A Canadian Affair – following in the footsteps of Bourdain.

Black Hoof Outside

In Toronto with work, and with a free evening and morning to myself before the business stuff kicked in, I thought I would re-watch the episode of The Layover to get some hints on interesting foodie places to check out.

Always a sucker for any restaurants focused on animal innards, I decided to check out the Black Hoof. I was staying downtown and the restaurant is in Little Italy which didn’t look too far on the map, so I headed out on foot – mainly as I didn’t have a car and I like walking anyhow. About half a mile in it started raining, so I caved in and got a cab for the rest of the way.

As I was in a cab, I needed to tell the driver the destination with a bit more accuracy than “I think its on Dundas Street somewhere” – having to look up the address on my phone turned out to be a big time saver as even then we drove past the restaurant once before realizing we had gone too far. Given they have three venues next to and opposite each other, the Black Hoof is not particularly well sign-posted. (yes, yes – I know, after my Akiko experience, this is probably more an indication of my lack of boy scout skills).

Anyway, I got into the restaurant with a vague idea of how the inside looks having seen Anthony doing bone marrow shots with his chef buddies on the Layover. What I didn’t appreciate from the show was how small it actually is – basically a long narrow room with two tables at the front – a bar with 8 or so seats with main (only?) cooking area and dishwashing section in an area about 1/8 of the size of my home kitchen, and another half dozen or so tables at the back (where Tony had been)

Being Billy No-Mates again, I opted for the bar counter to eat. I have travelled solo with work enough that dining alone does not bother me too much, but it does make you look slightly less of a sad loser sitting at the bar than a table, IMHO.

Peering over the bar into the kitchen area, I noticed how rudimentary the set-up is – it even had an electric domestic cooker, a sight I have never seen in a commercial kitchen. Shoe-horned into this space were the three chefs, who must get on really well as they are sharing an area the size of a Queen-sized bed.

Black Hoof Kitchen

The menu is on the wall – unsurprisingly given the cooking space available and complexity of production and preparation it is a small, but perfectly formed selection.

Black Hoof menu

Its a rare day that I will pass on the opportunity to have blood (black) pudding, so that was my first order plus, after a brief discussion with the waiter, went for the pork carnitas tacos.
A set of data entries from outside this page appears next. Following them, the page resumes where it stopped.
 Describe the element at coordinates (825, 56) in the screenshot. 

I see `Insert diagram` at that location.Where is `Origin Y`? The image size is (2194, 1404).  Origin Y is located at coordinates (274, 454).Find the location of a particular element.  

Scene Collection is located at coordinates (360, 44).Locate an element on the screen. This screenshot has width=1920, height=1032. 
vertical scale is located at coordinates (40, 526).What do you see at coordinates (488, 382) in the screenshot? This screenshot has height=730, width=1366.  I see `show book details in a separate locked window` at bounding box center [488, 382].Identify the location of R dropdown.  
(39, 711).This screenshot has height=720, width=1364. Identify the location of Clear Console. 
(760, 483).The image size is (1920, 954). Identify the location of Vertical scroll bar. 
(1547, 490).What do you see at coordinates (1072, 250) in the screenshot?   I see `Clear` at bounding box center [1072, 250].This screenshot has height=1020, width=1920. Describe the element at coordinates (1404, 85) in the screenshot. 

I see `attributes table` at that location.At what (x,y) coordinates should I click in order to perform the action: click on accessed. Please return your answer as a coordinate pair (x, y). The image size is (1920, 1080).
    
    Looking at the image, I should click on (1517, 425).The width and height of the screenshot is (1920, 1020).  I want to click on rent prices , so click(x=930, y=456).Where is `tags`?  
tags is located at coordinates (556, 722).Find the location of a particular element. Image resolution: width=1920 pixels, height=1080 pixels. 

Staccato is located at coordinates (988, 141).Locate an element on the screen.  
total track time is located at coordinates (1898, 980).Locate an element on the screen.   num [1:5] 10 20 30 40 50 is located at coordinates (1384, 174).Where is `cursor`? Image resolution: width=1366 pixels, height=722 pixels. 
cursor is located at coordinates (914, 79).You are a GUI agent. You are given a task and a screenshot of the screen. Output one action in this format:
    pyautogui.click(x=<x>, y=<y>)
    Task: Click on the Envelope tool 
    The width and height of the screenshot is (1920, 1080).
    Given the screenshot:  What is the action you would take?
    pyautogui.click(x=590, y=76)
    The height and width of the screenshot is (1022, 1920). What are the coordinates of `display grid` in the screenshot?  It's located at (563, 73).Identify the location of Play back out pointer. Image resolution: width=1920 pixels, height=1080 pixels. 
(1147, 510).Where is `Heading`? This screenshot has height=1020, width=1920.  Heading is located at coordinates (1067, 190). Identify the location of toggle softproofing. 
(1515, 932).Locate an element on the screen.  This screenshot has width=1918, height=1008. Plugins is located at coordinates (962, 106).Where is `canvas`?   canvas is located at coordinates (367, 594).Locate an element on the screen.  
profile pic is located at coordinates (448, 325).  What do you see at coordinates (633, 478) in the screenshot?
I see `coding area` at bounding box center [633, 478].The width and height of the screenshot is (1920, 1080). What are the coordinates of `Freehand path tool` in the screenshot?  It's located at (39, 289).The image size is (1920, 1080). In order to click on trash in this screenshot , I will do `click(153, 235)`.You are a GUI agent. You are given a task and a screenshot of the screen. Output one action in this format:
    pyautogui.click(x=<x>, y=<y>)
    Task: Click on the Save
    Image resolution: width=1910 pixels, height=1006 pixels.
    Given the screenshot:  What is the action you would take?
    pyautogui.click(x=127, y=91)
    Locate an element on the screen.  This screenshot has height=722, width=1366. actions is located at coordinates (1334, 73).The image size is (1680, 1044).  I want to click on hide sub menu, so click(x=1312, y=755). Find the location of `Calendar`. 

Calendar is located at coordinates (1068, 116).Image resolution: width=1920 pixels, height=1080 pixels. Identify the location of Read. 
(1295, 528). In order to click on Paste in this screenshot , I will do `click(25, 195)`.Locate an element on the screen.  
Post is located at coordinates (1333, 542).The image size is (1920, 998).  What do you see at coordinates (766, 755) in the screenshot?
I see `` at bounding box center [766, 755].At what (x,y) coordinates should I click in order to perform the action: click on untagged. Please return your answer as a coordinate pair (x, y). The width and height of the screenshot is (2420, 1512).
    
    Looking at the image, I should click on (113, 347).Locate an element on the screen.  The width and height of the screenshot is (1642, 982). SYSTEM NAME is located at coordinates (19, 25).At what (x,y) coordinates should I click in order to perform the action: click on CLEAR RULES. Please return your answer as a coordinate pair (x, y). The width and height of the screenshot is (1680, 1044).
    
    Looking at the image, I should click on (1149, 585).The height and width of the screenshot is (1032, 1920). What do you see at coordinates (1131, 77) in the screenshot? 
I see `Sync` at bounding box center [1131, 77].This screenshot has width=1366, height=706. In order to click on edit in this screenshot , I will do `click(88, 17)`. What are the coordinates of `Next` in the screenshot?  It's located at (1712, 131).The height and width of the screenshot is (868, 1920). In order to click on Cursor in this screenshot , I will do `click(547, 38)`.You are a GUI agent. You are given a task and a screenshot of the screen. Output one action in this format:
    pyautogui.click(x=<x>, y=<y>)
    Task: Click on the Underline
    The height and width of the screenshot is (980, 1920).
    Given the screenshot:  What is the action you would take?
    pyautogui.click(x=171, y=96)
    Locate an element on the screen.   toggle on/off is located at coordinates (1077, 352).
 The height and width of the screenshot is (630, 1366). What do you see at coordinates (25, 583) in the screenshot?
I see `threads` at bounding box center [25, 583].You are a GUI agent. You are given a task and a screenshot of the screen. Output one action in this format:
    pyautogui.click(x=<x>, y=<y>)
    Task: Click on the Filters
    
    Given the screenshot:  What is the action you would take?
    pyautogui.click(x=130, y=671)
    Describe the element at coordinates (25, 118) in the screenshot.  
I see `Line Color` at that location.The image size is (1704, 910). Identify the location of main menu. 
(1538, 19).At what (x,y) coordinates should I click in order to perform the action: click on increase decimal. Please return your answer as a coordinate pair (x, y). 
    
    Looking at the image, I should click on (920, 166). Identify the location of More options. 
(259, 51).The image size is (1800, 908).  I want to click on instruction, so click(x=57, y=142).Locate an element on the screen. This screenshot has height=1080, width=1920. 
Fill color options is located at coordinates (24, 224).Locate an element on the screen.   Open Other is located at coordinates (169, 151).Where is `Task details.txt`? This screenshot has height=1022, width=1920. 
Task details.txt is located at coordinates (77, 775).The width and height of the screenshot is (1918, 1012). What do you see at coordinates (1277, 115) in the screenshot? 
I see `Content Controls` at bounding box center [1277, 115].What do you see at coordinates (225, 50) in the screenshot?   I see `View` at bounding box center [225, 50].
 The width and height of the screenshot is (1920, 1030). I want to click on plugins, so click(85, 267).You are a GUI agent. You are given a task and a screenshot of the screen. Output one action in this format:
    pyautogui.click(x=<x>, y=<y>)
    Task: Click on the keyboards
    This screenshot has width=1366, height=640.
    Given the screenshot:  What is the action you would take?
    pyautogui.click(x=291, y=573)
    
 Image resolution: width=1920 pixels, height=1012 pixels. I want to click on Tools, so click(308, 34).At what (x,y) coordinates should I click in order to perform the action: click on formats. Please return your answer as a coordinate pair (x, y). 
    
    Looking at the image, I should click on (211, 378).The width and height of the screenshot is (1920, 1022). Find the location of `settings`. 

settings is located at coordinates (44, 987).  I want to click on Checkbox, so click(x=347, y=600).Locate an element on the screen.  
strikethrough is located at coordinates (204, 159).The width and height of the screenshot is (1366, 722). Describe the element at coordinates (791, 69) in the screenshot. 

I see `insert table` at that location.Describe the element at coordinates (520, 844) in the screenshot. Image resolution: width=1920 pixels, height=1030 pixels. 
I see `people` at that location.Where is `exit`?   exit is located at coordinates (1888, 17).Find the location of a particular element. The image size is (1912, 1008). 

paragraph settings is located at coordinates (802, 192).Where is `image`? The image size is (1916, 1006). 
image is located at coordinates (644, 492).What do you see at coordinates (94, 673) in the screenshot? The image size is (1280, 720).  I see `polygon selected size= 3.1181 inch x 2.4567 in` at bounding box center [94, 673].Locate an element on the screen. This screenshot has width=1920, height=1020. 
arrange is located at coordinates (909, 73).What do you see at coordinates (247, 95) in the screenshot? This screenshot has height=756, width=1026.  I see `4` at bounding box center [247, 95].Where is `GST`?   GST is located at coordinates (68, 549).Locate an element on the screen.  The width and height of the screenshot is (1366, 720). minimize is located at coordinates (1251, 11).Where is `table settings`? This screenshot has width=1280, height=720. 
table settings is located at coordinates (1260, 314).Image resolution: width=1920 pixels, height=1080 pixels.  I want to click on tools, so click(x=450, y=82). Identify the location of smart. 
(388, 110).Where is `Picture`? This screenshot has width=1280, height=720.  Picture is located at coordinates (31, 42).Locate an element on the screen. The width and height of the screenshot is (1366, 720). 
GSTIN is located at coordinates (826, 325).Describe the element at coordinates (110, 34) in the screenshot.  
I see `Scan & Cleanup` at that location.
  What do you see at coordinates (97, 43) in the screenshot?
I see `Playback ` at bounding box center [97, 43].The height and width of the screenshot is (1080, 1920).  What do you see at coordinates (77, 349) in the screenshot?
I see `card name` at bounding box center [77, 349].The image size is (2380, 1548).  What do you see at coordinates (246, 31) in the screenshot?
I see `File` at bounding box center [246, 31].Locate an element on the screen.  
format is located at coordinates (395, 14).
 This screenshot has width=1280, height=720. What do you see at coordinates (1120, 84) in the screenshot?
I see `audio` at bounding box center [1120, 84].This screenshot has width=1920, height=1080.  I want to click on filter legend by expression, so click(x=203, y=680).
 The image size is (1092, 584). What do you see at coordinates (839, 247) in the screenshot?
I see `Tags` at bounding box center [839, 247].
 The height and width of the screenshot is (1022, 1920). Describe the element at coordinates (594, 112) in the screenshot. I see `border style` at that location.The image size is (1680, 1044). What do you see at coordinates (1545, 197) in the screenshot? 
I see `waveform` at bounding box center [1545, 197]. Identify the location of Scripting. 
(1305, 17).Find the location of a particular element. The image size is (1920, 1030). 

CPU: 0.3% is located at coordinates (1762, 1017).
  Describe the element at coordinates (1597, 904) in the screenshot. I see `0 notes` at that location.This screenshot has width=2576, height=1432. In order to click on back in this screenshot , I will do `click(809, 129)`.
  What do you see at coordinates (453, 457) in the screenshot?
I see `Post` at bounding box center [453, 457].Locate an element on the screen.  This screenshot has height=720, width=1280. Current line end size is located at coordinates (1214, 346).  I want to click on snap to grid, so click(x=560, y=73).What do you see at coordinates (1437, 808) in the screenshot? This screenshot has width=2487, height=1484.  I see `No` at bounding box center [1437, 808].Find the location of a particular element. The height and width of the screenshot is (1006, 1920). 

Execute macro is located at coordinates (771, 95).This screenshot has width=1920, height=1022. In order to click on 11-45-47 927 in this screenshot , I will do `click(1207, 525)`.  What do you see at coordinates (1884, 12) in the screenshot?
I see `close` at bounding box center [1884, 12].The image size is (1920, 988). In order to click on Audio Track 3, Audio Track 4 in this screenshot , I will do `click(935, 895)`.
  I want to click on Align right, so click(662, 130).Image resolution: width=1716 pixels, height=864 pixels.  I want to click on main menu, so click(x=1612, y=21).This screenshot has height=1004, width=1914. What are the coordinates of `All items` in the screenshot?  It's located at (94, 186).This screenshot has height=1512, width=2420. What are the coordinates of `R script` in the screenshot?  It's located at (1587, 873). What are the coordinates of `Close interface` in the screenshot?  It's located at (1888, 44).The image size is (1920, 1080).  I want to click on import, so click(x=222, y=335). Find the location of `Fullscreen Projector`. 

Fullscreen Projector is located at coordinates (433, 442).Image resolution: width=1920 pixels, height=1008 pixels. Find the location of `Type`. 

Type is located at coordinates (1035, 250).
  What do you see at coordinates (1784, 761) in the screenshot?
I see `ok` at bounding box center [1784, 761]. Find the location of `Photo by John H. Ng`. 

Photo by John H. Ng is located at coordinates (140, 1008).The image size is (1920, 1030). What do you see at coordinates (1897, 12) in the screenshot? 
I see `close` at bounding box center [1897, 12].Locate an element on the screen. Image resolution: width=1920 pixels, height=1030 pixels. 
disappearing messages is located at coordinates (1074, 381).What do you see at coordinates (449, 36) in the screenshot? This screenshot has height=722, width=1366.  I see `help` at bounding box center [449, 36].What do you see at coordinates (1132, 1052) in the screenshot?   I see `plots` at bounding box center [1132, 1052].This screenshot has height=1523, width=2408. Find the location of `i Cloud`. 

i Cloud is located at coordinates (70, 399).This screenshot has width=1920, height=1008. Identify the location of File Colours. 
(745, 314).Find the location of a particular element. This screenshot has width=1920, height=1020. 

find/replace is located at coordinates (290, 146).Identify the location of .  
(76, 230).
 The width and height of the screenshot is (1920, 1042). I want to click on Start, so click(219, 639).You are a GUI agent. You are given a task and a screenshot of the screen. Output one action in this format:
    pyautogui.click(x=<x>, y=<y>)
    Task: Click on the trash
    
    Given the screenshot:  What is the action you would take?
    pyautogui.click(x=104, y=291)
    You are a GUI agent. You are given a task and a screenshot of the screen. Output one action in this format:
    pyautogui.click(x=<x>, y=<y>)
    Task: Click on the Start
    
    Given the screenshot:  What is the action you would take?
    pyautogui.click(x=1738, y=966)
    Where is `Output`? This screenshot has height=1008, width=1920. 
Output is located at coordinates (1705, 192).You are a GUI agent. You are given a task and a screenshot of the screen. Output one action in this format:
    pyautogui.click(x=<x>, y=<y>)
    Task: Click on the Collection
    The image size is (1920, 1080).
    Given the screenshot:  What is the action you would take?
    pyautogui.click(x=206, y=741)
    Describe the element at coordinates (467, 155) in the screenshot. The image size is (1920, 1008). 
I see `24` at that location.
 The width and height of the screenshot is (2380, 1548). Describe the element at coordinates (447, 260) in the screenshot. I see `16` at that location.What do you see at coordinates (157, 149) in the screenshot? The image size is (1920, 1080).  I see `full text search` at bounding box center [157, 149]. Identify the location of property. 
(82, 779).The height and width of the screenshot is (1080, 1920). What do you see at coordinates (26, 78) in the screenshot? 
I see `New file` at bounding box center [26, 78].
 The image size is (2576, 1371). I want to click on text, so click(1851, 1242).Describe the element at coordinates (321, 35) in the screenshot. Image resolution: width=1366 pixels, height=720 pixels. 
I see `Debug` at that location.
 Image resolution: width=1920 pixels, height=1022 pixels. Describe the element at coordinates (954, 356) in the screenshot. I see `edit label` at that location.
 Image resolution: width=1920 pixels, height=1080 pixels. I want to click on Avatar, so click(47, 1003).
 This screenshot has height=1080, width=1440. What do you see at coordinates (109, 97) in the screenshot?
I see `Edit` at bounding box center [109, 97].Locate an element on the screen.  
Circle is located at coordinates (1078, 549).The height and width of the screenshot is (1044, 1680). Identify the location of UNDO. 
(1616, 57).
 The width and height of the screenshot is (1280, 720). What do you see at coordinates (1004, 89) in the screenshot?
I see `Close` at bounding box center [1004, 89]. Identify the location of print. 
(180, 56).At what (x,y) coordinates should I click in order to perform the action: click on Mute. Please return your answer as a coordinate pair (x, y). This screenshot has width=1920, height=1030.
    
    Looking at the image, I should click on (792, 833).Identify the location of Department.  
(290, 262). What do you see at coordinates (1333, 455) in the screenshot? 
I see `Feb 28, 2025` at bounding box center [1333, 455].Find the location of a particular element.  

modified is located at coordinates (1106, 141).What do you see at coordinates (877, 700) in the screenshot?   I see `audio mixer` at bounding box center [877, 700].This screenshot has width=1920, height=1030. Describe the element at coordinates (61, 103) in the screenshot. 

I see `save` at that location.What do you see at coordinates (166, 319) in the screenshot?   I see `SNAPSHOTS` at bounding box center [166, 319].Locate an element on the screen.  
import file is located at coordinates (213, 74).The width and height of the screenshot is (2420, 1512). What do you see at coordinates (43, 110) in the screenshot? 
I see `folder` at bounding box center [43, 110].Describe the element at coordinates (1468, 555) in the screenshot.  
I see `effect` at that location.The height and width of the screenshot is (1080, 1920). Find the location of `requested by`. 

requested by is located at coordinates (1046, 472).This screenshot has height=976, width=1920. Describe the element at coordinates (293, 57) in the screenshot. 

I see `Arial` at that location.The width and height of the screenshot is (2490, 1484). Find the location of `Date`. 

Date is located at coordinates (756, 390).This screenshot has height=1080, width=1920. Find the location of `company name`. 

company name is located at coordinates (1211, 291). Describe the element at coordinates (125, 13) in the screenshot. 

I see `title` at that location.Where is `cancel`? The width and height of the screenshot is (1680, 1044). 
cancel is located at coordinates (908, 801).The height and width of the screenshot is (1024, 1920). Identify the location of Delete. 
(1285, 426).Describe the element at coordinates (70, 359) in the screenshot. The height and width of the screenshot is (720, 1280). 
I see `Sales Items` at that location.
The tacos arrived first – three corn tortillas with layers of guacamole, carnitas and tomatillo salsa, each with a deep-fried tortilla. All accompanied with hot sauce if needed – which of course I did.


The tacos were incredible – carnitas very moist without being overly greasy, balanced out by the creaminess of the avocado and the acidity of the salsa. Probably the best tacos I have eaten in a very long time.

Next up was the blood pudding – it is prepared and served more as a terrine than the sausage style I am accustomed to, but that provided an interesting new flavor profile rather than disappointment. It was very moist again, a real achievement given that it is baked – I’d love to see their recipe to see how they achieve that.


My one minor quibble would be the accompaniments – ketchup flavored chips and green salad. Whilst 90% of the time I have blood pudding for breakfast, I do also add it to grilled meats (lamb and pork notably) for evening meals. I could see this working as well with a different form of potato than chips, or even with an egg.

I decided to go for another dish as the other two had been so great, and opted for the belly pork with cappuccio. I had never heard of cappuccio, and still am not quite sure I know which part of the accompaniment it was supposed to be, but regardless, the dish was equally as good as the previous two. Very tender pork belly nestling on polenta and shaved brussel sprouts (poached in brine I believe) with a topping of gremolata, and an anchovy sauce. Once again, complex flavor combinations which worked together really well.